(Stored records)

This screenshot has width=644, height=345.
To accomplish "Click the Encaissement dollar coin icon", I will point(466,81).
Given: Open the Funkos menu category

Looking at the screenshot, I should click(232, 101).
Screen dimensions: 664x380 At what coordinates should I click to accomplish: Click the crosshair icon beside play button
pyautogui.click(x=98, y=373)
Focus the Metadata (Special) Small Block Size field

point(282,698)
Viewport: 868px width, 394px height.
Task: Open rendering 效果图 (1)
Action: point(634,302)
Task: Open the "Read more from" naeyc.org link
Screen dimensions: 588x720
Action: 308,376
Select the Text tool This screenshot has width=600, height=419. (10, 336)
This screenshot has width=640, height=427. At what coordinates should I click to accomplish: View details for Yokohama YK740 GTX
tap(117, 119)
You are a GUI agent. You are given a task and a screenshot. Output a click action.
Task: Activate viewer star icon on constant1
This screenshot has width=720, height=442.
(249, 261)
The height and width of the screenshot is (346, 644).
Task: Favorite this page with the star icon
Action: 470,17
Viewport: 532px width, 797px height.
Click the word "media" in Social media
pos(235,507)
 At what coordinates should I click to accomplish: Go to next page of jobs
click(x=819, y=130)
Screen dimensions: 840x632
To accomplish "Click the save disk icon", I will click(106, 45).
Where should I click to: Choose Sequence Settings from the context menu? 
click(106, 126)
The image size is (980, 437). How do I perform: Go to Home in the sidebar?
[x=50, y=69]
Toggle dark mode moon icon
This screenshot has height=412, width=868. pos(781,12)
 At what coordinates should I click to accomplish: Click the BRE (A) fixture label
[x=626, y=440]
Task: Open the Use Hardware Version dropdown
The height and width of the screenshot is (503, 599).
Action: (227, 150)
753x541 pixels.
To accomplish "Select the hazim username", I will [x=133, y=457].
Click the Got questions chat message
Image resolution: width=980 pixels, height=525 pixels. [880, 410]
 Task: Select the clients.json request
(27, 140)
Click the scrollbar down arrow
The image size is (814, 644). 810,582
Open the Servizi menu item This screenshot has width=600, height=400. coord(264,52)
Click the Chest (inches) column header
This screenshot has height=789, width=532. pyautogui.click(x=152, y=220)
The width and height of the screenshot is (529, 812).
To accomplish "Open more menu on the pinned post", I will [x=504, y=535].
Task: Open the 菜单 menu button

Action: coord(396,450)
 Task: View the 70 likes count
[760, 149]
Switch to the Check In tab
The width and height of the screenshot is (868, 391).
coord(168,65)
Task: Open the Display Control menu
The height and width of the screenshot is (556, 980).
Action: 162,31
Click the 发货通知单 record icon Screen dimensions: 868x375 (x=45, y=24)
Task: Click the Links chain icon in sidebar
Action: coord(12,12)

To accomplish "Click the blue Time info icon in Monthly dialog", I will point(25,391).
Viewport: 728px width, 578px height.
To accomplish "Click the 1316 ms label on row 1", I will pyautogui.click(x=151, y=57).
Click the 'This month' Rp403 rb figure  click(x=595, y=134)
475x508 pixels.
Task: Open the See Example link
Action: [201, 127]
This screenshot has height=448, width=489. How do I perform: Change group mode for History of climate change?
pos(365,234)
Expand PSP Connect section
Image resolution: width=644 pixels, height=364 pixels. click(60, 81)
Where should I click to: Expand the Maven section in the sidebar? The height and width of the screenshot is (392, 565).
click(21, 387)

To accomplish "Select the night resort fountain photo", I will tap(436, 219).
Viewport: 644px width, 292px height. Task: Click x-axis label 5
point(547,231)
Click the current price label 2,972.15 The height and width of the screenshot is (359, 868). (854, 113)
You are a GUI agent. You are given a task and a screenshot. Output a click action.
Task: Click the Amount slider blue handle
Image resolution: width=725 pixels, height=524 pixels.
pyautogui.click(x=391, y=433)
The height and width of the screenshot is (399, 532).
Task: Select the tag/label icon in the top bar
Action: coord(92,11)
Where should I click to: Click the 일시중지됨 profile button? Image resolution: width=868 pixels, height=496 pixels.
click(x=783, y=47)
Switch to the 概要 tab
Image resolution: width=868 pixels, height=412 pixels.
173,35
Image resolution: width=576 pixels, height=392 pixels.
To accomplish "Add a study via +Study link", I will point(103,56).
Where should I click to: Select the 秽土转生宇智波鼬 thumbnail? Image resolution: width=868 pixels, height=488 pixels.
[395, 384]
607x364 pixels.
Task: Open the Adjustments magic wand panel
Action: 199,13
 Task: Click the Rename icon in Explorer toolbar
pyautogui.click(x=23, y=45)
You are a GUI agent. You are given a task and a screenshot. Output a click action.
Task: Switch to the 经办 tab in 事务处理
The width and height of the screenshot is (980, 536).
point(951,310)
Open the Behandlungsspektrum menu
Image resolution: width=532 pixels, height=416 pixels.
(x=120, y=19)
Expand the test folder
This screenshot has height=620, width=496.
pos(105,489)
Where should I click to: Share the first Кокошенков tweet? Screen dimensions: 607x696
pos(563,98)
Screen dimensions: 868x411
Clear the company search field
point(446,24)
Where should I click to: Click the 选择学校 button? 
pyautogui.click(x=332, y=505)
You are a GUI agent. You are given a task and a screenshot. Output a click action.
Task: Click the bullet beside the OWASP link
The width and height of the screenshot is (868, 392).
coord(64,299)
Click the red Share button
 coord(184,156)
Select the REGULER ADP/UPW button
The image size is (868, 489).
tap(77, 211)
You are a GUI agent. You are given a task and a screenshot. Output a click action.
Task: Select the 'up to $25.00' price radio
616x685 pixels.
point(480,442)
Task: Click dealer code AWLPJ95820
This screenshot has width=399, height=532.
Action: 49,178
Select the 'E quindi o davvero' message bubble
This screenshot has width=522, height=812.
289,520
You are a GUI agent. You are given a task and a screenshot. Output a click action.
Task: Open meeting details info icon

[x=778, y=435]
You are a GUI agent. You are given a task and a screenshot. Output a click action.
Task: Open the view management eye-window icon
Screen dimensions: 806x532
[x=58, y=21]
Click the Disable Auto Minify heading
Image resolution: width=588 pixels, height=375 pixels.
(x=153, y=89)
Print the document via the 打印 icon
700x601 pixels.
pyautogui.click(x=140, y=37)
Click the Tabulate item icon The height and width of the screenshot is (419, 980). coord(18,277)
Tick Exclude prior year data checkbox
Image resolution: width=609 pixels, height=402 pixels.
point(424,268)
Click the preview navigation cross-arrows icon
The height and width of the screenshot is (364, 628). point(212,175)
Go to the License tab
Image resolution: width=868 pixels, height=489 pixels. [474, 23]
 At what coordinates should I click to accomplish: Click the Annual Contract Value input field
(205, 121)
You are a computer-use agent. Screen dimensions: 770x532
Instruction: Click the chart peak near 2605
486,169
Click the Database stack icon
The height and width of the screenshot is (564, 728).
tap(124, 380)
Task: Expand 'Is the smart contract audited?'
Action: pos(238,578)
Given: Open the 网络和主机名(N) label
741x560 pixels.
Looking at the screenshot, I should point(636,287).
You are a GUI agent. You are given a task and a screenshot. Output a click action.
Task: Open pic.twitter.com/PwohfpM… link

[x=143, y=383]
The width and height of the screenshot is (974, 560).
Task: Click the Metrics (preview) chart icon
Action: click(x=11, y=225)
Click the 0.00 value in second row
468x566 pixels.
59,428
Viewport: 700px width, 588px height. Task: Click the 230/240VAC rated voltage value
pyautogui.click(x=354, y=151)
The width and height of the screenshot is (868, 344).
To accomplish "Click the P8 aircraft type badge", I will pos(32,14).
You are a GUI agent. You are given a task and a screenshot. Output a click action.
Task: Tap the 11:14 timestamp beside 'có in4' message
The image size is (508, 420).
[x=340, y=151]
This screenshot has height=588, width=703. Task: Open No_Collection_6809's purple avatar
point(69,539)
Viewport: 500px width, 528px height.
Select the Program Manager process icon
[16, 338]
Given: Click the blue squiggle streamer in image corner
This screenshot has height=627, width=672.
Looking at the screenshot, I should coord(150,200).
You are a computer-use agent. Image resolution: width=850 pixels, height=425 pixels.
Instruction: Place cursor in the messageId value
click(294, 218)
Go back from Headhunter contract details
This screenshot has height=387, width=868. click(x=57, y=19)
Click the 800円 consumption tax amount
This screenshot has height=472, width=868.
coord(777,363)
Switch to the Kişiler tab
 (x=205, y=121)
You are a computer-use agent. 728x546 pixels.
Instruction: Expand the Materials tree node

* **Task description**: Scan the entries above for the word "blue", then copy every line in which it occurs.

* **Written response**:
To accomplish "Click the blue Time info icon in Monthly dialog", I will point(25,391).
Task: Click the Amount slider blue handle
Given: Click the blue squiggle streamer in image corner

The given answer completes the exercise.